Perhaps counterintuitively, this approach takes practice, especially in metal. The musical ebb and flow of a Led Zeppelin or Black Sabbath album doesn’t seem to make its way into the genre that much anymore. These days, a lot of people think that metal needs guitar solos that will melt your face off, and for a band to put anything else on a record is sacrilege. Baroness, however, seeks to make music with more variation.
Perhaps tipping its hat at masterpieces like Sabbath Bloody Sabbath, Baroness reached deep into its toolbox to put sounds on Stone that challenge the definition of a heavy-metal record in 2023. Like Ozzy’s affinity for the Beatles or Robert Plant’s flirtations with Americana, Baizley understands that paying attention to other genres of music is essential to this kind of depth on a Baroness record.
“If people say, ‘Oh, I just listen to music from the ’90s,’ I think that’s super fucking narrow minded,” says Baizley. “For lifelong musicians, it is absolutely 100% our job to understand what’s going on. We have to think like that in order for our music to get better … I love folk music. But we’re steeped in punk rock, hardcore and metal, so sometimes the songs have a bit of an edge to them.”
Of course, Stone is filled to the brim with heavy, chuggy, galloping riffs that will make anyone want to pick up a guitar and rock out. But it’s also full of huge, anthemic hooks that seem purposely built for a live audience. For Baroness, however, these hooks are rooted in pop music.

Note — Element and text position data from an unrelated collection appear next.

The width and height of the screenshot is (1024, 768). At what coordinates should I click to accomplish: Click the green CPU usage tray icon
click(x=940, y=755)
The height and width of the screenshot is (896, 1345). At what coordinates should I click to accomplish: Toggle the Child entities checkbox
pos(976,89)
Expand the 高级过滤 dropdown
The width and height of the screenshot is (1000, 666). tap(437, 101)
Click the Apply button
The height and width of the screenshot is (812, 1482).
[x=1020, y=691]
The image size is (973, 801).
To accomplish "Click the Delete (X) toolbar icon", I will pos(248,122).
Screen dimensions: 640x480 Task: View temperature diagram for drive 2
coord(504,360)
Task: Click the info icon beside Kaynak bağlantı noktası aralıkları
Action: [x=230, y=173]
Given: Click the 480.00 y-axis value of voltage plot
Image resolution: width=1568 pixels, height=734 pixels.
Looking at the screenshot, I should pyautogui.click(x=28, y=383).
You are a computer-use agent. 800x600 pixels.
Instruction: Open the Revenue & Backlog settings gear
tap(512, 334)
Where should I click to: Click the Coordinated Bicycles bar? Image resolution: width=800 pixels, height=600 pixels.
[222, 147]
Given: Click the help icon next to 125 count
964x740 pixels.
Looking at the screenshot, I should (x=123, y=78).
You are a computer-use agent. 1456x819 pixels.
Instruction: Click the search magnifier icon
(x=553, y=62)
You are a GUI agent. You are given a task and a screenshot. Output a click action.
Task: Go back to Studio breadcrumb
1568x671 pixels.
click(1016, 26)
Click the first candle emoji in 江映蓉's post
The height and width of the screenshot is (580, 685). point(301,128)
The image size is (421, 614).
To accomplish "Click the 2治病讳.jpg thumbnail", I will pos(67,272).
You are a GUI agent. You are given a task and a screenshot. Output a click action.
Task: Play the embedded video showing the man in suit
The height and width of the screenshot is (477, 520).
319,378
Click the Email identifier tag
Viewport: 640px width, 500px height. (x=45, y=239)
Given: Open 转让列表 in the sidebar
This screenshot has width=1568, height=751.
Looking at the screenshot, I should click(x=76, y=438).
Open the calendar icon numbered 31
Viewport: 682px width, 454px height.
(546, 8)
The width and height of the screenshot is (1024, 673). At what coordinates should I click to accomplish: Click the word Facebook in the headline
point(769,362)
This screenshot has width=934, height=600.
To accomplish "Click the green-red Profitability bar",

“I never want to get to a point where I think a genre or brand is so vapid and anemic and fucking corporate that I’m not going to find anything there,” he says. “That’s where I try harder. That’s why I love pop music. It’s this weirdly simple form of music that is tremendously complicated to understand. When a good pop musician puts out a great record, those are important musical moments.”
Like a sponge, Baizley and Co. soak up these seemingly opposing genres to craft a sound that is undeniably Baroness. “My interests are never going to be clean music played with precision and accuracy,” he says. “What I want is something that just blows your fucking mind.”
Baizley understands that without an engaged fans, groups like Baroness wouldn’t exist. He and his bandmates seek to understand the people who come out to see them live. “I think all musicians are indebted to their audience,” he says. “The audience quite literally brings us into the city, so as musicians, we want to play the best set every night. A fundamental cornerstone for Baroness is that we understand the level of participation that the crowd has. Basically, what we try to do, musically, is harness that sort of unchecked energy in the room every night and see where it goes.”
At a Baroness concert, Baizley wants to hear the audience sing back to him. “That’s the most rewarding experience that I get as a musician,” he says. “The first time I saw Radiohead, the first time I saw Nirvana, the first time I saw Sonic Youth and Metallica—those were all huge, huge moments that had a massive impact on me. I want nothing more than for this band to have that impact on people.”
Keep an eye out for your chance to experience Baroness live next spring.